Rapid Response Radiotherapy Program, Odette Cancer Centre, Sunnybrook Health Sciences Centre, University of Toronto, Toronto, ON, Canada.
Palliat Med. 2012 Sep;26(6):826-33. doi: 10.1177/0269216311420197. Epub 2011 Aug 24.
Advanced cancer patients often experience multiple concurrent symptoms, which can have prognostic effects on patients' quality of life. Including patients who did not experience all of the symptoms measured by an assessment tool may interfere with accurate symptom cluster identification. Varying statistical methods may also contribute to inconsistencies of cluster results.
To compare symptom clusters in a subgroup of patients reporting exclusively non-zero ESAS scores with those in the total patient sample. To examine whether using different statistical methods results in varied symptom clusters.
Principal Component Analysis (PCA), Hierarchical Cluster Analysis (HCA) and Exploratory Factor Analysis (EFA) were performed on the 'non-zero' subgroup and the total patient sample to identify symptom clusters at baseline and weeks 1, 2, 4, 8 and 12 following palliative radiotherapy.
SETTING/PARTICIPANTS: A previous single-centre study used Principal Component Analysis to explore symptom clusters in 1296 advanced cancer patients. The present study analyzed this previously reported data set.
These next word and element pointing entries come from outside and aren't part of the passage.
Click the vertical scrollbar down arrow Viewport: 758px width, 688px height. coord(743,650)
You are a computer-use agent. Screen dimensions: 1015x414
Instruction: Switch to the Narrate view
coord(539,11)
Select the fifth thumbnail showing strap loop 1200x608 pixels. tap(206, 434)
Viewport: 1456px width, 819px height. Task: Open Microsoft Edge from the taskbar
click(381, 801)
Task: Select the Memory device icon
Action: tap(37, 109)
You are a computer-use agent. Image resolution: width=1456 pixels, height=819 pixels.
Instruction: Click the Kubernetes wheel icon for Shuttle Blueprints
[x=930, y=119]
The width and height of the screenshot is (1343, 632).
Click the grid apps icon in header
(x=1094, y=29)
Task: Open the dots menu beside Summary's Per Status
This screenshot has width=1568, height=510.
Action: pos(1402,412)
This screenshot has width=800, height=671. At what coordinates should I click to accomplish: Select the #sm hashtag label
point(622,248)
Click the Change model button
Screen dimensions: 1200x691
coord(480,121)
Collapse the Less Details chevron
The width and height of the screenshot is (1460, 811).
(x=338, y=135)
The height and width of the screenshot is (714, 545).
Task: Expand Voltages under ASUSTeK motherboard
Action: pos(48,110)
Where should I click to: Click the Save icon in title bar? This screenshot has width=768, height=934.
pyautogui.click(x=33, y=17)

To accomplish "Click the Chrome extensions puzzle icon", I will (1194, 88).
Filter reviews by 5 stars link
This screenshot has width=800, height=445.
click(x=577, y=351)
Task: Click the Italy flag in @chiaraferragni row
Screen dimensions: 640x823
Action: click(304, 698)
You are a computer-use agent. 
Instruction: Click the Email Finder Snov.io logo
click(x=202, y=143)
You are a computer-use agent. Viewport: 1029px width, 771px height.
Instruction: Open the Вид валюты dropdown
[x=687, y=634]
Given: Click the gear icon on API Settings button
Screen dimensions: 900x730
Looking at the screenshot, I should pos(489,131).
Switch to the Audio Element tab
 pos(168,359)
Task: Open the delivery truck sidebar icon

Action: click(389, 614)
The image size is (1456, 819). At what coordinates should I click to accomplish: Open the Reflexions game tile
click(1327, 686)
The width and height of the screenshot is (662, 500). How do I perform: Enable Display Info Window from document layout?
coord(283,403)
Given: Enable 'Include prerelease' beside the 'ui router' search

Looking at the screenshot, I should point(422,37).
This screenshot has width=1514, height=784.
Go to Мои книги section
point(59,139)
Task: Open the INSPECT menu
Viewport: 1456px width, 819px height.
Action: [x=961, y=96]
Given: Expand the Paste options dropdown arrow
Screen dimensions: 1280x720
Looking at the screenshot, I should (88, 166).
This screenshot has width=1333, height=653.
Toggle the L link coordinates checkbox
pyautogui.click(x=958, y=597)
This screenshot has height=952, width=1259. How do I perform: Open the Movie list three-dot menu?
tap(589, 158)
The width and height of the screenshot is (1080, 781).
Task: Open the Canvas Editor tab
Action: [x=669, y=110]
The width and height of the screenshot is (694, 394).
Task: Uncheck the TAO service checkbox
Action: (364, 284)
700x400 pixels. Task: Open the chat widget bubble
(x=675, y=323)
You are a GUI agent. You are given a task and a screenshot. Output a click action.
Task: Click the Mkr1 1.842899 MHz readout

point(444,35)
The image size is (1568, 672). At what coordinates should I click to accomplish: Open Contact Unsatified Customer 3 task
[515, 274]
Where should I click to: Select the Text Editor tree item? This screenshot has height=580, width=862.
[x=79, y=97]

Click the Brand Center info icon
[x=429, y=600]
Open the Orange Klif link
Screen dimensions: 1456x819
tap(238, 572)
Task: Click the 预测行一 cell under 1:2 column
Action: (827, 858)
Notably different symptom clusters were extracted between the two patient groups regardless of the statistical method at baseline, with the exception of a cluster composed of drowsiness, fatigue and dyspnea using Principal Component Analysis and Hierarchical Cluster Analysis. At follow-ups, different statistical methods yielded significantly varied symptom clusters. Only anxiety, depression and well-being consistently occurred in the same cluster across methods and over time.
The composition of symptom clusters varied depending on if patients with non-zero scores were excluded at baseline and on the statistical method employed. Identifying valid clusters may prove useful for bettering symptom diagnosis and management for cancer patients.
晚期癌症患者常同时出现多种症状,这些症状可能对患者的生活质量产生预后影响。如果评估工具未测量到所有症状,而纳入部分患者,可能会干扰对症状群的准确识别。不同的统计方法也可能导致聚类结果不一致。
比较报告仅有非零 ESAS 评分的患者亚组中的症状群与总患者样本中的症状群。检查使用不同的统计方法是否会导致不同的症状群。
对“非零”亚组和总患者样本进行主成分分析(PCA)、层次聚类分析(HCA)和探索性因子分析(EFA),以确定在姑息性放疗后第 1、2、4、8 和 12 周时基线和随访时的症状群。
设置/参与者:先前的单中心研究使用主成分分析探讨了 1296 例晚期癌症患者的症状群。本研究分析了之前报道的数据集中。
无论使用何种统计方法,基线时两个患者组之间都提取了明显不同的症状群,除了使用主成分分析和层次聚类分析时由嗜睡、疲劳和呼吸困难组成的一个群外。在随访时,不同的统计方法产生了显著不同的症状群。只有焦虑、抑郁和幸福感在不同方法和不同时间始终出现在同一群中。
症状群的组成取决于是否在基线时排除了非零评分的患者,以及所使用的统计方法。识别有效的症状群可能有助于改善癌症患者的症状诊断和管理。